Miss Agnes Rennie, NCB. Drawing: Jan Nimmo ©
I was put in touch with Miss Agnes Rennie by her niece, Anne Stewart, who lives in Machrihanish. Agnes, now 94 years old, was born in Helensburgh in 1920. Her grandfather, whom she never met, was a miner, as were some of her maternal uncles. As I understand it, her Grandfather Shearer was from the Dennyloanhead/Longcroft area in Falkirk.
As a young woman Agnes studied Institutional Management at Glasgow College of Domestic Science, popularly known as “The Dough School” which was situated just next to Kelvingrove Park. Her first jobs were in hospitals, including Gartnavel Hospital, in the west of Glasgow. She then spent approximately 30 years with the NCB (National Coal Board). Agnes was based in Alloa and was in charge of supervising the catering/canteens in collieries all across Scotland. The area manager at the time was a Mr Lang, who had worked his way up from being a miner and, according to Agnes, was a very considerate person to work for. This work involved Agnes and her assistant, Pat Angus, visiting Argyll Colliery roughly every 6 weeks. She made the journey by plane and thinks that she stayed at the Argyll Hotel in Campbeltown.
Miners Rescue Team Coatbridge/Argyll Colliery. Photo courtesy of Jim Fowler.

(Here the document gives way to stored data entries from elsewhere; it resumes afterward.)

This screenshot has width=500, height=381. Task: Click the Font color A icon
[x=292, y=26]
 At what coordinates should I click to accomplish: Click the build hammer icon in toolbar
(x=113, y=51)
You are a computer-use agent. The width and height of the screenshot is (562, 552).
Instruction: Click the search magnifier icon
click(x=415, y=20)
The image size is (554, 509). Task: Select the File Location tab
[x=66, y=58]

When in 1958 spontaneous combustion caused a fire to break out at the Machrihanish mine, a dedicated rescue team was brought from Coatbridge by the NCB to assist the Argyll Colliery workforce. This operation meant keeping the canteen open 24 hours a day, so Agnes and her assistant were told to pack their bags for the long drive to Kintyre to organise the opening of the canteen. Here she worked alongside the local women who ran the canteen on a day-to-day basis and served the men who were fighting the fire. Agnes describes how the team who were brought in were catered for at the expense of the NCB. Agnes, off her own bat, also supplied the men from Coatbridge with writing paper, envelopes and stamps so that they could write home to their families.

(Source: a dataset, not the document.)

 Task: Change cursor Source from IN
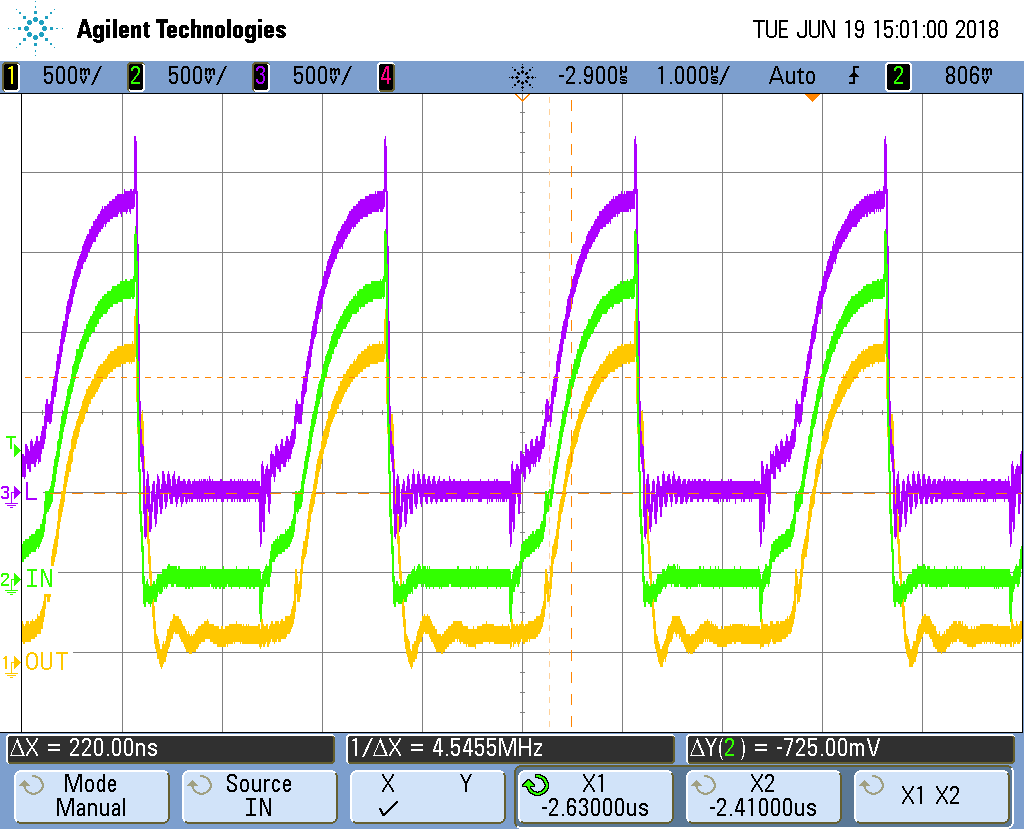259,796
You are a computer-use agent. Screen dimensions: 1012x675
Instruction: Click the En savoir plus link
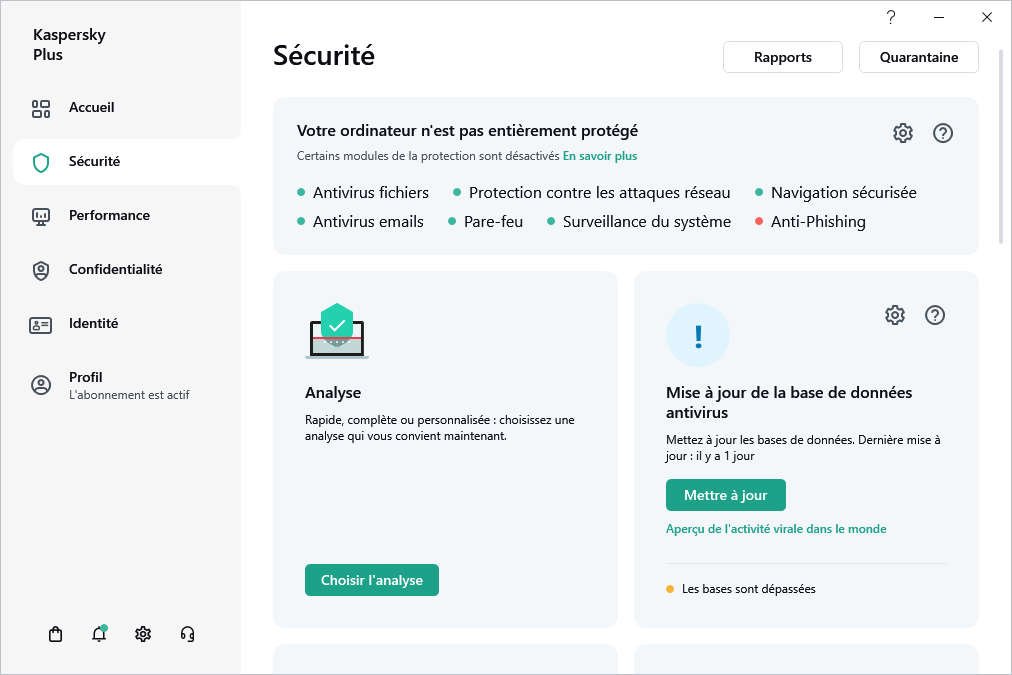point(601,157)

Typical meals provided were soup, mince and potatoes, stew; followed by tart and custard. “Pieces” were made up for the men to take underground. There was home baking in the canteens too; scones, pancakes etc. Agnes thinks that on this occasion she was there for three days and that she stayed at the Ugadale Hotel in Machrihanish. She also remembered that she visited the Argyll Colliery when it was in the process of being closed (1966).

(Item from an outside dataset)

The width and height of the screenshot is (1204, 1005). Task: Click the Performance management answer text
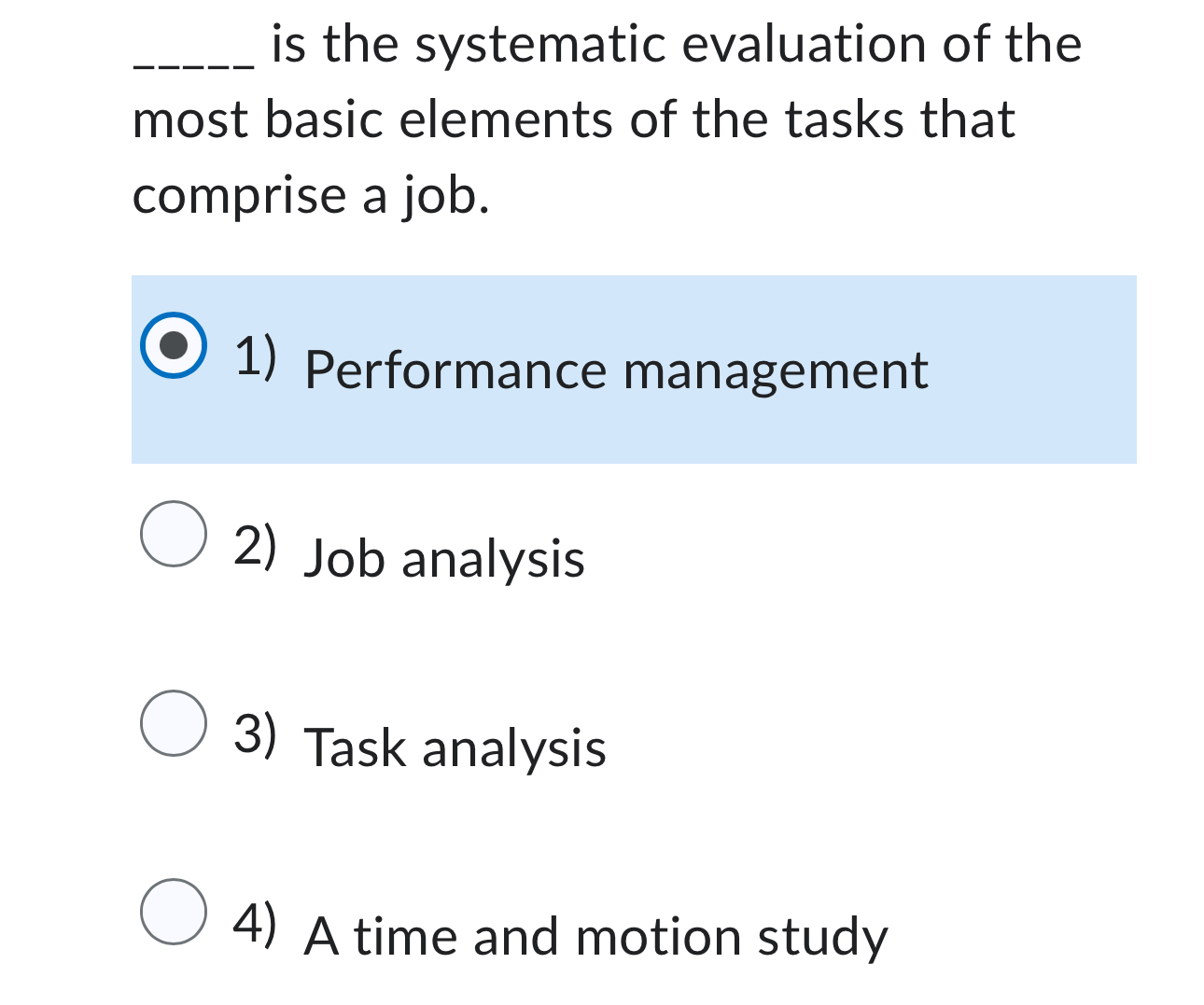point(616,370)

Agnes says as a young women she never imagined that she would end up working with miners but went on to say that she loved her job, and that, although many people looked down on colliery workers, she thought that they were “the salt of the earth”. She remembered the men as always being very pleasant and that she enjoyed her visits to Campbeltown and was at pains to say that the women who ran the canteen at Argyll Colliery did a very good job.